I was already in a serious relationship with the person who would later become my husband, but long distance was far from easy. What it gave me, which I didn’t fully appreciate until later, was the motivation to look forward in a way that I had never had before. Now in my first “real” full-time job, I prioritized saving and paying off my student loans, made possible by frugal spending and my parents’ generosity to let me live with them for as long as I needed (for which I’ll be forever grateful!). My weekdays were spent commuting and working from an office, which gave me invaluable experience for the next step of my career. I also began to teach myself French. I had learned Spanish in a classroom, but now I looked for a tuition-free method—and ended up making one of my own.
Through free apps, some outdated open-access course materials that I found online, and quite a few YouTube videos, I began to make progress. Soon, the lifestyle vlogs I had put on in the background while cleaning or putting on makeup (my improvised method of French immersion!) started to come together like puzzle pieces, and I was able to follow along—using clues from context and the comment section—with bits of the everyday life of people living in French-speaking places.
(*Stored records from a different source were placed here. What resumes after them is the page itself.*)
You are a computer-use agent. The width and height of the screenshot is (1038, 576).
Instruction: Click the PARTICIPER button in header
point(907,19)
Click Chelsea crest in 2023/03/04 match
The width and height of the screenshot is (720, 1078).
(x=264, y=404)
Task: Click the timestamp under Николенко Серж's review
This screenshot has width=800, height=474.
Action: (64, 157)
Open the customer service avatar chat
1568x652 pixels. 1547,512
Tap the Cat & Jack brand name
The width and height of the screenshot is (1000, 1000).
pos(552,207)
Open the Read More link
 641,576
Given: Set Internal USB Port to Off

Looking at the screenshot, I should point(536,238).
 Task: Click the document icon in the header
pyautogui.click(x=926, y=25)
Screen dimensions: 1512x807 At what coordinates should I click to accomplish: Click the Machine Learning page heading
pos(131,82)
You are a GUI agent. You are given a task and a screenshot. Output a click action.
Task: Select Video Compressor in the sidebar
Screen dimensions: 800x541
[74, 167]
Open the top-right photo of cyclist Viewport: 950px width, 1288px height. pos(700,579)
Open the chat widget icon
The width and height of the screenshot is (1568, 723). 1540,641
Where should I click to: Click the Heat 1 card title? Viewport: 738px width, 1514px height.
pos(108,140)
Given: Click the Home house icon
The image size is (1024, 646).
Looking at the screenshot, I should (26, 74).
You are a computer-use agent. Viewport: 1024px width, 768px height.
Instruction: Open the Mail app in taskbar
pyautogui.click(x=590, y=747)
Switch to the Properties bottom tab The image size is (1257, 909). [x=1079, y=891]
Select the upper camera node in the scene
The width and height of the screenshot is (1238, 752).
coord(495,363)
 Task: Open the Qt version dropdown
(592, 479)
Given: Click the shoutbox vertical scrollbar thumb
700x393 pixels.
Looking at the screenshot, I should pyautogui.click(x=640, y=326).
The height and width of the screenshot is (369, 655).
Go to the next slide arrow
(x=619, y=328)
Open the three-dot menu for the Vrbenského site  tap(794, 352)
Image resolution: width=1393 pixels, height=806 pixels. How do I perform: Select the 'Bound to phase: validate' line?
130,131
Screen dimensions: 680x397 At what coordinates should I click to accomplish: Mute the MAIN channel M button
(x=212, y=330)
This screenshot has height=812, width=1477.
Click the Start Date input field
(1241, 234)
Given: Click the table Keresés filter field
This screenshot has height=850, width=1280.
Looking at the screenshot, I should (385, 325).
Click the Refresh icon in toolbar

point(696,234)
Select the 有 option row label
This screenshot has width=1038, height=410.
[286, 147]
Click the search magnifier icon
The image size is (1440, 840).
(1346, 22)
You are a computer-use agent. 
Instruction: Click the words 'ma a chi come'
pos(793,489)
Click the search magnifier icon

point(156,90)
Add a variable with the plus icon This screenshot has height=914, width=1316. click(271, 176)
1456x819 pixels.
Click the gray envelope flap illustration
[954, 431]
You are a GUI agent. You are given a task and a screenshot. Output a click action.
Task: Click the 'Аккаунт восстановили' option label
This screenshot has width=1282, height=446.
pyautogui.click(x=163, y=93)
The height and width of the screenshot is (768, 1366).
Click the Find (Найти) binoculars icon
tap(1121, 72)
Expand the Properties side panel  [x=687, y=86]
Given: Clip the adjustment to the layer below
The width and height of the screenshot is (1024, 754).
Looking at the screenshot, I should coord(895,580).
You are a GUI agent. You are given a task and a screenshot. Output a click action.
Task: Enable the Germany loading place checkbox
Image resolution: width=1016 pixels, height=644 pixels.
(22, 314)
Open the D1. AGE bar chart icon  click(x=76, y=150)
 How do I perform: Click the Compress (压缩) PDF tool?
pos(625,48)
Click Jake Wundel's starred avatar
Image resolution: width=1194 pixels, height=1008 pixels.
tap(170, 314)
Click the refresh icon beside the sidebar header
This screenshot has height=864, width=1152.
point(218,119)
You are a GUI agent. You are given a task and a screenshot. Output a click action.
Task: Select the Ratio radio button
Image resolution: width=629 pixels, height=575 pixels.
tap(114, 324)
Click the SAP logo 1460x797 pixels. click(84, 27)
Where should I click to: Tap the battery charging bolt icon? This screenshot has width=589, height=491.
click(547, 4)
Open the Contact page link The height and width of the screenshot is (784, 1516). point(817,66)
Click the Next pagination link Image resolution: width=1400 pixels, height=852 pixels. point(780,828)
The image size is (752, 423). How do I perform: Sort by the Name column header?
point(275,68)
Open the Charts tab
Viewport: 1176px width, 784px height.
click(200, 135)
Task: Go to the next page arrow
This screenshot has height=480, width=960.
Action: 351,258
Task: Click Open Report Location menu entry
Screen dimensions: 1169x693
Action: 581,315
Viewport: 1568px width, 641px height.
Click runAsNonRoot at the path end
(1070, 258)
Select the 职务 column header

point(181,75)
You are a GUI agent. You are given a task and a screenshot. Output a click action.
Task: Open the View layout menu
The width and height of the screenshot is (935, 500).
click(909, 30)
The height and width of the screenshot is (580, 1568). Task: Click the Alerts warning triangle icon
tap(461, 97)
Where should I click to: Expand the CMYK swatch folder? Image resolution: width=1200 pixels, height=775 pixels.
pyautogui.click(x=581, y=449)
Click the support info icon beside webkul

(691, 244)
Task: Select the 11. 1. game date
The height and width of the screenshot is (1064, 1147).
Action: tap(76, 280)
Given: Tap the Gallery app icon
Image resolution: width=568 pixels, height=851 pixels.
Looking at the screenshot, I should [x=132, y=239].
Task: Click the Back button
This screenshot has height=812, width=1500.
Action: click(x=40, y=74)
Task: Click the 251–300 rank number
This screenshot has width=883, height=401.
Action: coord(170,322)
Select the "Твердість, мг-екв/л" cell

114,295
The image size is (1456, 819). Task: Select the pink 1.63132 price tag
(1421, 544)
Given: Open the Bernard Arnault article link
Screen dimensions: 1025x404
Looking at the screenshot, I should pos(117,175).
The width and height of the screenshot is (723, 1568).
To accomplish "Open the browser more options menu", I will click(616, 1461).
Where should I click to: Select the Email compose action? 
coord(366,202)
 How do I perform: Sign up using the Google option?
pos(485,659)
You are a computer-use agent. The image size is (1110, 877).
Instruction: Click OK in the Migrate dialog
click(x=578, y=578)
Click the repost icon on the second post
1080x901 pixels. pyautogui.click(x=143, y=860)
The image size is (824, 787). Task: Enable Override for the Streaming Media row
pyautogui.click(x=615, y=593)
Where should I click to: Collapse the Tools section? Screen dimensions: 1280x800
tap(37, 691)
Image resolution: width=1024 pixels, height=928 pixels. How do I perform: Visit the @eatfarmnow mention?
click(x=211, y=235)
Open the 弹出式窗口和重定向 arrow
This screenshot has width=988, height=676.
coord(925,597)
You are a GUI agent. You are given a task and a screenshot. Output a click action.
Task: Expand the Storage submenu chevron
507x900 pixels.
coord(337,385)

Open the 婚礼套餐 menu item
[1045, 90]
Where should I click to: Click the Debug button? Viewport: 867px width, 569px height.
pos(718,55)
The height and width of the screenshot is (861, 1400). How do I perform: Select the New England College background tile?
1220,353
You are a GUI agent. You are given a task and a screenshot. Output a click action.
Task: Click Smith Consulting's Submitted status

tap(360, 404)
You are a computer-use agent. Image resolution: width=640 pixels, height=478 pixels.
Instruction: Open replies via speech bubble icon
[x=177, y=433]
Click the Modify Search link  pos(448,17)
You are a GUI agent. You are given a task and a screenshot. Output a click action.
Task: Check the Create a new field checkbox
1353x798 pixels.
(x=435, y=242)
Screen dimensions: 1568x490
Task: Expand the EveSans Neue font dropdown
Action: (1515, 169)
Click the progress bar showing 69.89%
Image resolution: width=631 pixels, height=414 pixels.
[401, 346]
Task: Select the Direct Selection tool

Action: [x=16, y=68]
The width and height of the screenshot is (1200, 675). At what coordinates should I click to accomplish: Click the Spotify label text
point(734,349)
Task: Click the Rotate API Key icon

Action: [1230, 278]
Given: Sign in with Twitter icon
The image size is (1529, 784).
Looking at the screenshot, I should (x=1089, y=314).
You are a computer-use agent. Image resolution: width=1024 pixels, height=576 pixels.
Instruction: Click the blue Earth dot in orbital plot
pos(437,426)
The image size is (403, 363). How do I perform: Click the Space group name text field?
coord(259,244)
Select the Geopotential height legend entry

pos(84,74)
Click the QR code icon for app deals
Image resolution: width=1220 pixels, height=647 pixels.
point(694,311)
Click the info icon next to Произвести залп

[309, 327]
It wasn’t real immersion, but it was a step toward where I saw myself next, created from the limitations of where I was.
That’s not to say that every moment was ripe with productivity or that I wasn’t affected by the perceived stagnation of my situation. There were days when it felt like I had lost my chance—that the vision I had of my next steps had expired and I would just have to invent a new destiny for myself. This is where I’m immensely thankful for the love and patience of my family and friends. Though some of my closest friends were now in other cities, countries, and continents (that would only magnify in the coming years), I found myself surrounded by a support base and had no shortage of diversions when I needed them.
This lesson didn’t fully sink in at the time. Except when spending quality time with loved ones, I’m pretty sure I was just looking for a way to wipe the slate clean—to find a way to finally defeat the impossible level’s big boss and forget all the times I’d had to click “restart from last save”. But sometimes it takes all those tries to find the strategy that works. Instead of changing your settings to an easier mode, it’s worth first looking at it from another angle, practicing the skill-shots and combos until they feel natural, and giving yourself the grace to desynchronize a few more times before you discover the winning play. (As much as I love this video game metaphor, I can’t say that I’m quite this pleasant when I’m actually playing Assassin’s Creed.)
Since moving away again, I’ve never gone back to live in my hometown, and odds are I never will. I’m fortunate to be able to visit from time to time, and each time I find myself ever more grateful for that interim period—after I had discovered what it was like to follow one dream in Bristol, but before I could make my next dream a reality.
I might have taken my hometown for granted when it was all I’d ever known, and I don’t think I fully appreciated it when it was my safety net during those years either…but now I do. That time was a gift, one that allowed me the sanctuary and focus that I would need to take my next big step; and those memories are some of my favorites from the first place I ever called home.